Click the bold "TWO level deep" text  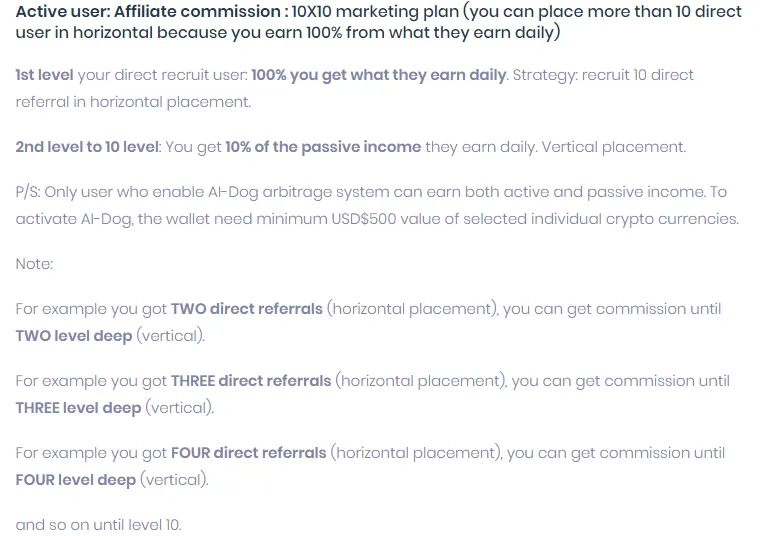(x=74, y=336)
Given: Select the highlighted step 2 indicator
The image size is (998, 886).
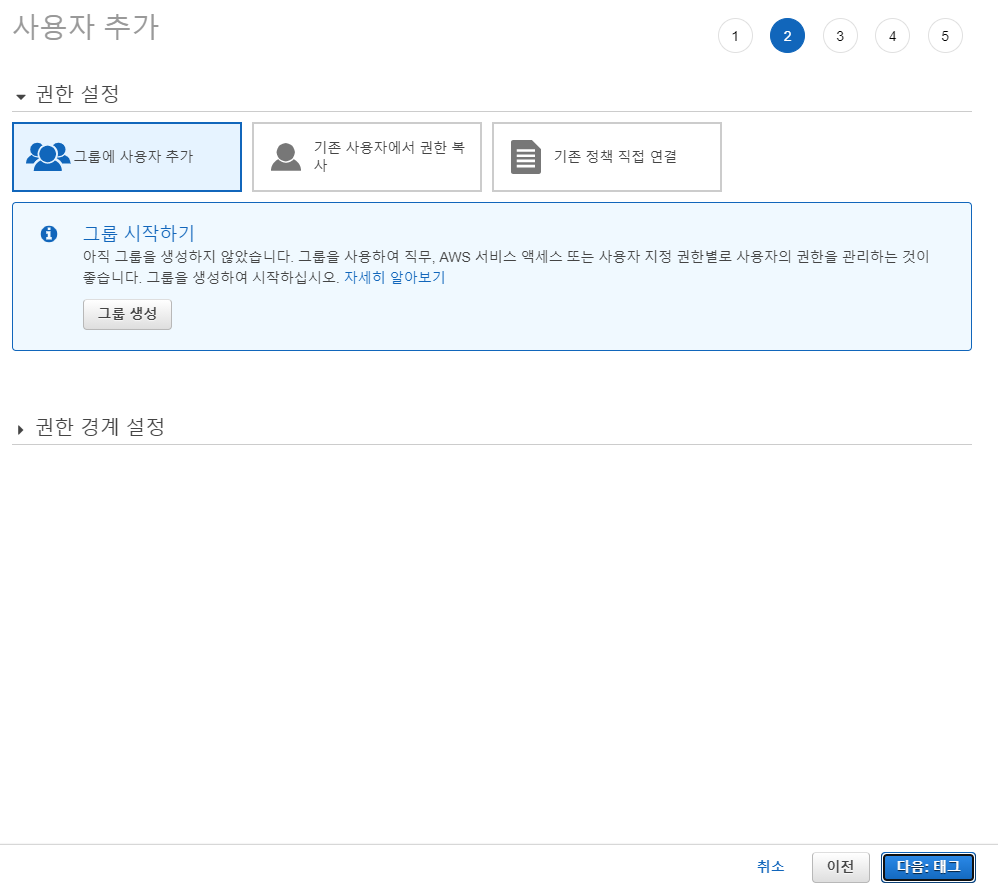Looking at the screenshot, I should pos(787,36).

==

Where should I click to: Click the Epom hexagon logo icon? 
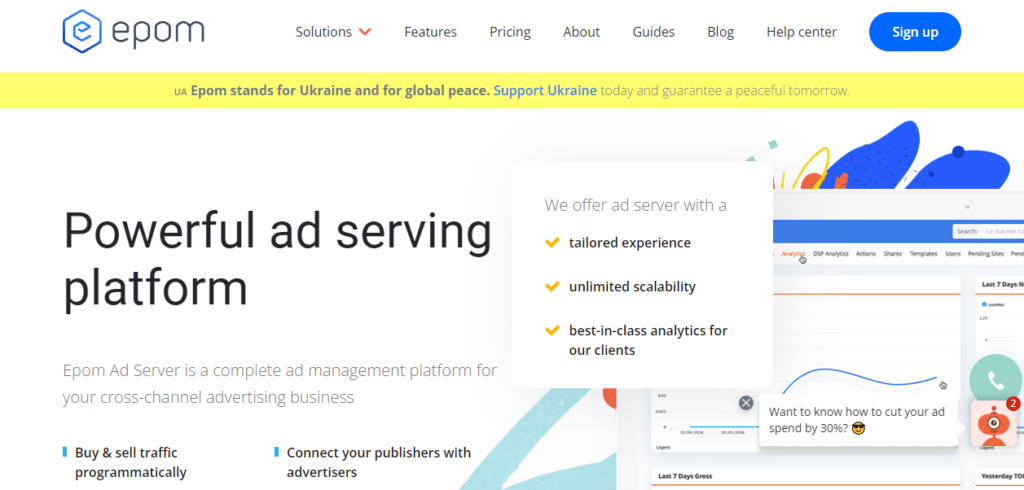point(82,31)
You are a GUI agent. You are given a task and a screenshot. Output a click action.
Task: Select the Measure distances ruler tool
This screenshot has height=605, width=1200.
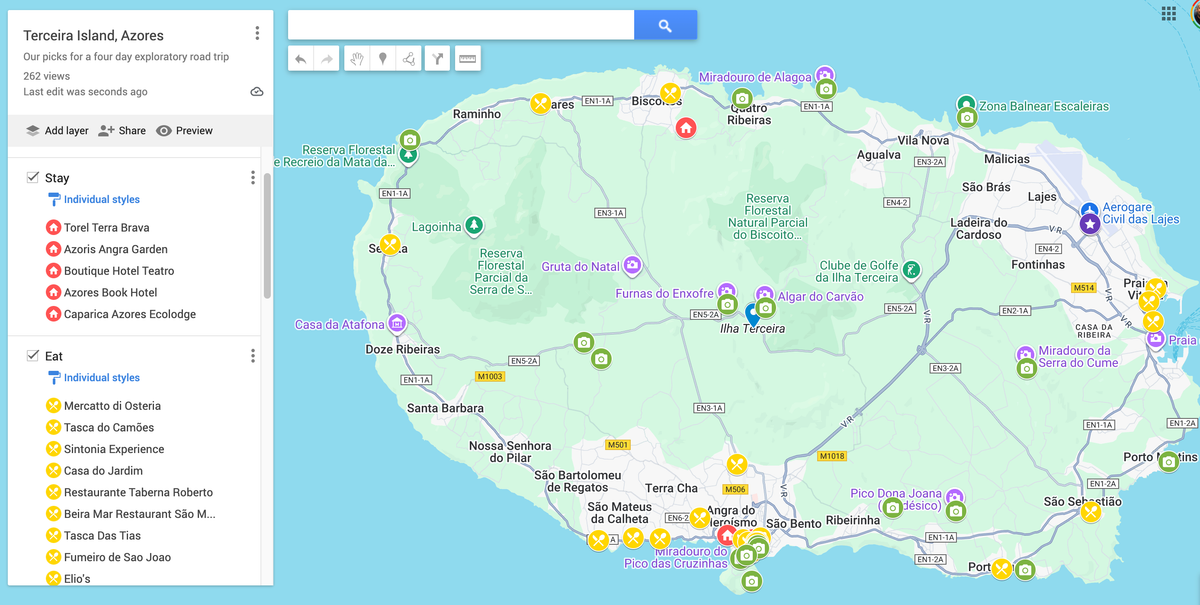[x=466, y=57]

HOW TO COMPLETE THIS TASK:
Lines holding "Select" are the ones to copy; find all of them in the listing.

RESPONSE TO THE TASK:
Given: Select the highlighted step 2 indicator
Task: Select the Measure distances ruler tool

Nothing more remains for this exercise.